- _ENTRIES PROVIDED_:

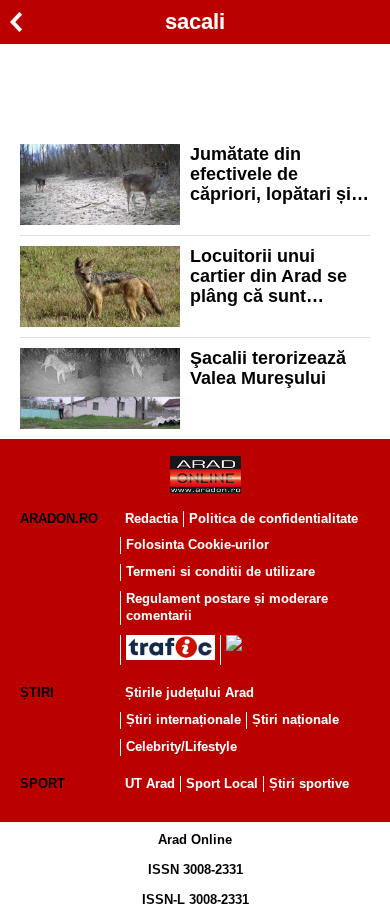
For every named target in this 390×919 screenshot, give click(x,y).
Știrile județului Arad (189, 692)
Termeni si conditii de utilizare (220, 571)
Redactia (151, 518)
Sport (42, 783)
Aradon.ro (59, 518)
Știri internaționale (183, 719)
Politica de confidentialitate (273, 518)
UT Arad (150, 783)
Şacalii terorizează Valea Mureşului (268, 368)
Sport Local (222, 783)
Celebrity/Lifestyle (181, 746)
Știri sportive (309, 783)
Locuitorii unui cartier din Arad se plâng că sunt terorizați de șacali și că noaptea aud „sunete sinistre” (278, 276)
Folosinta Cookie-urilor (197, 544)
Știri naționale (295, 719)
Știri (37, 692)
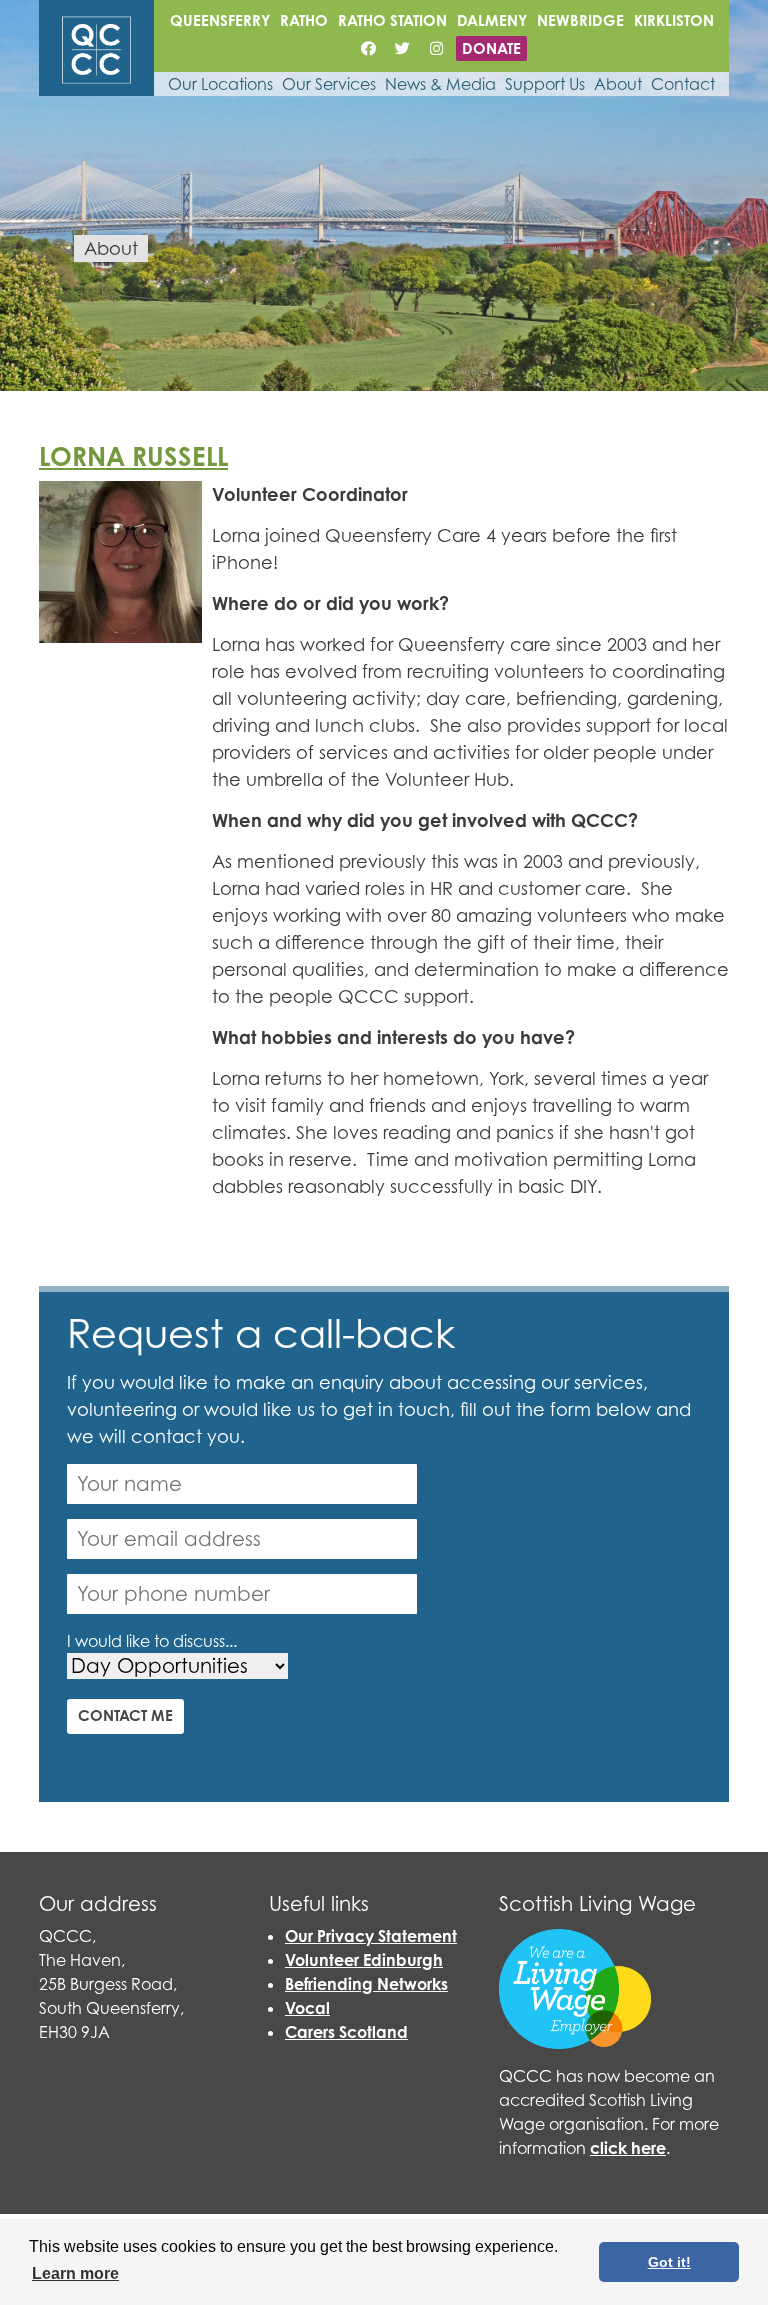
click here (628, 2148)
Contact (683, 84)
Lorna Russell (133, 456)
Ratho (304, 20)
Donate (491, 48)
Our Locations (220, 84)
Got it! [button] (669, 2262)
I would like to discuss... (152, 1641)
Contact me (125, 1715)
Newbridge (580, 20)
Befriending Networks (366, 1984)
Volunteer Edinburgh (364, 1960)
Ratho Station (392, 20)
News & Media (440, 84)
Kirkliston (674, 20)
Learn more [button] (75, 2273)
...
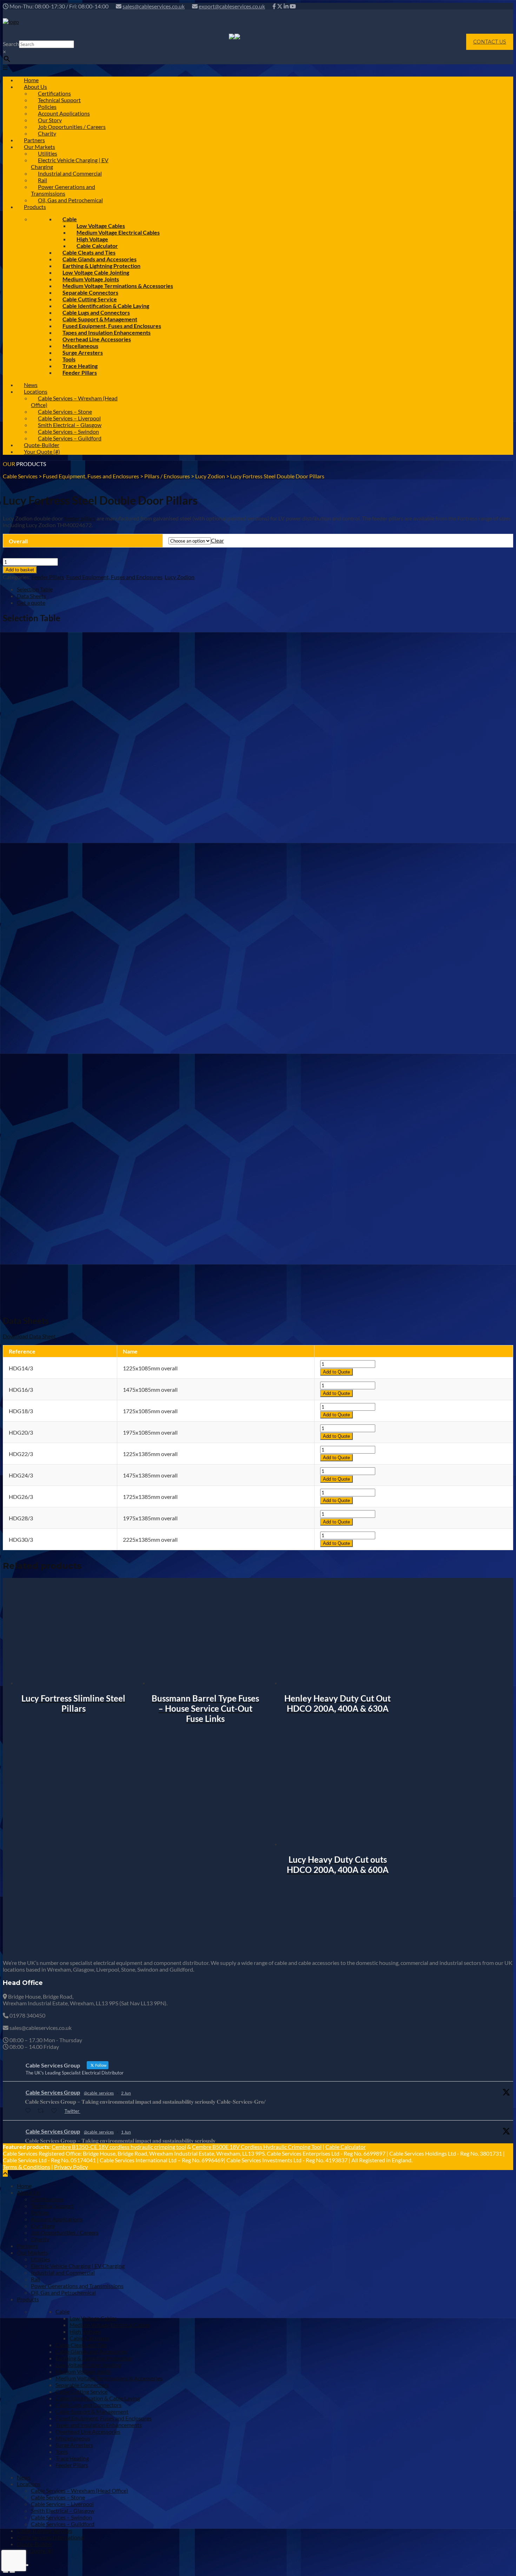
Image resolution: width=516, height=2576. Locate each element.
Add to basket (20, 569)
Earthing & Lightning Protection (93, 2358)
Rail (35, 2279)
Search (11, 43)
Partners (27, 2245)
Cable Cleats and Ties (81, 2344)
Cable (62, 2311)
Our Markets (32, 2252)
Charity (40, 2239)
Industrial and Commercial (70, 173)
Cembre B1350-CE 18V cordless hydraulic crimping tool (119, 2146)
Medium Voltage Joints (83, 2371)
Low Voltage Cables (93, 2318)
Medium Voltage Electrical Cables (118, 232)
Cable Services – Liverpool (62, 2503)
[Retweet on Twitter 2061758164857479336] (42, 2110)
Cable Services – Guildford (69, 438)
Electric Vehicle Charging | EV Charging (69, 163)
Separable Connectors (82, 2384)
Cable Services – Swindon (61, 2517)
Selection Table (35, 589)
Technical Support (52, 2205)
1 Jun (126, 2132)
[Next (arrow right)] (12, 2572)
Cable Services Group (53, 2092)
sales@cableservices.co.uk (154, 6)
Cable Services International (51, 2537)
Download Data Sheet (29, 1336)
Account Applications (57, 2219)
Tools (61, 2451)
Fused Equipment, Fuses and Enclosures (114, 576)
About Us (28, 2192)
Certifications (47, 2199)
...
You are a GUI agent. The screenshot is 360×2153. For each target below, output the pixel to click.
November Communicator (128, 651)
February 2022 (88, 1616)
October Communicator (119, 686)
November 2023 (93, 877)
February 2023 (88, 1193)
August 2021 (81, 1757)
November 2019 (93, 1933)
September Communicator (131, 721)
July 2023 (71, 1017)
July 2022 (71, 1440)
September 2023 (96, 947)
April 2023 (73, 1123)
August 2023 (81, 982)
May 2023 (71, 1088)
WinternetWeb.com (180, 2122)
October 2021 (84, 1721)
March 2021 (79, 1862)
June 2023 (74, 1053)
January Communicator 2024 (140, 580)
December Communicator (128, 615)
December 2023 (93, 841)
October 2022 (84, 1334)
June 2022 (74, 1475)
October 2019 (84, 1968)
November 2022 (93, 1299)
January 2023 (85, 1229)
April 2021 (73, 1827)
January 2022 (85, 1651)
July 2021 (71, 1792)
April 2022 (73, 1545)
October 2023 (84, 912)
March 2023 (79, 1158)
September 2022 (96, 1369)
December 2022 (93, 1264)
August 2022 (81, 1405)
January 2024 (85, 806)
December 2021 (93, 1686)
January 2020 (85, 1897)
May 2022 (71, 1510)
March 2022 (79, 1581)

- _AIM OF THE EXERCISE_:
Look above for the line containing "Add to basket (20, 569)". Output from there through the line containing "Certifications (47, 2199)", exactly and inclusively.

- _SOLUTION TO THE EXERCISE_:
Add to basket (20, 569)
Earthing & Lightning Protection (93, 2358)
Rail (35, 2279)
Search (11, 43)
Partners (27, 2245)
Cable Cleats and Ties (81, 2344)
Cable (62, 2311)
Our Markets (32, 2252)
Charity (40, 2239)
Industrial and Commercial (70, 173)
Cembre B1350-CE 18V cordless hydraulic crimping tool (119, 2146)
Medium Voltage Joints (83, 2371)
Low Voltage Cables (93, 2318)
Medium Voltage Electrical Cables (118, 232)
Cable Services – Liverpool (62, 2503)
[Retweet on Twitter 2061758164857479336] (42, 2110)
Cable Services – Guildford (69, 438)
Electric Vehicle Charging | EV Charging (69, 163)
Separable Connectors (82, 2384)
Cable Services – Swindon (61, 2517)
Selection Table (35, 589)
Technical Support (52, 2205)
1 Jun (126, 2132)
[Next (arrow right)] (12, 2572)
Cable Services Group (53, 2092)
sales@cableservices.co.uk (154, 6)
Cable Services International (51, 2537)
Download Data Sheet (29, 1336)
Account Applications (57, 2219)
Tools (61, 2451)
Fused Equipment, Fuses and Enclosures (114, 576)
About Us (28, 2192)
Certifications (47, 2199)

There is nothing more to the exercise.